• **BRIEF**:
Render every line of the listing below as a Markdown table with the columns "Row" and "Line," skipping blank lines. Leave the pictures out of the answer.

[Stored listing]

::::::::::

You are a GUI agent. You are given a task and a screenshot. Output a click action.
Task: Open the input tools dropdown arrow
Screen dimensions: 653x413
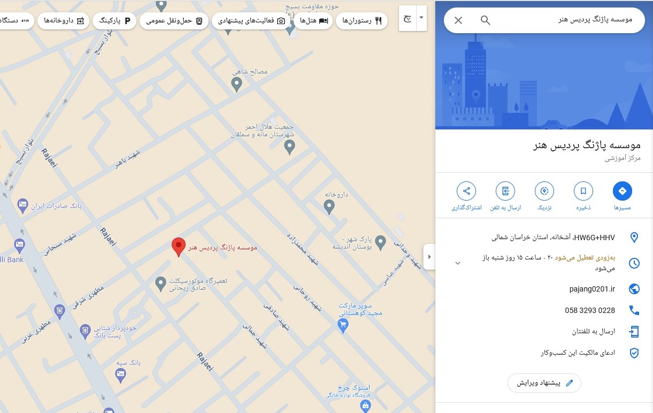click(421, 18)
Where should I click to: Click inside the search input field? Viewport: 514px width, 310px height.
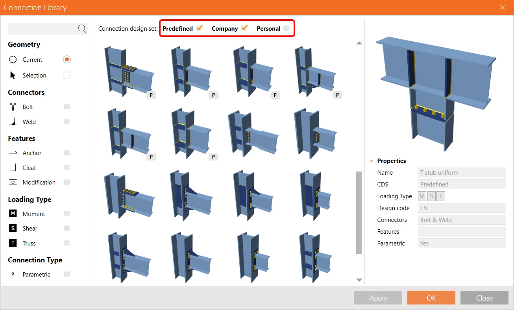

::::::::::

• **COMPLETE RESPONSE**:
| Row | Line |
|---|---|
| 1 | You are a GUI agent. You are given a task and a screenshot. Output a click action. |
| 2 | Task: Open the input tools dropdown arrow |
| 3 | Screen dimensions: 653x413 |
| 4 | click(421, 18) |
| 5 | Where should I click to: Click inside the search input field? Viewport: 514px width, 310px height. |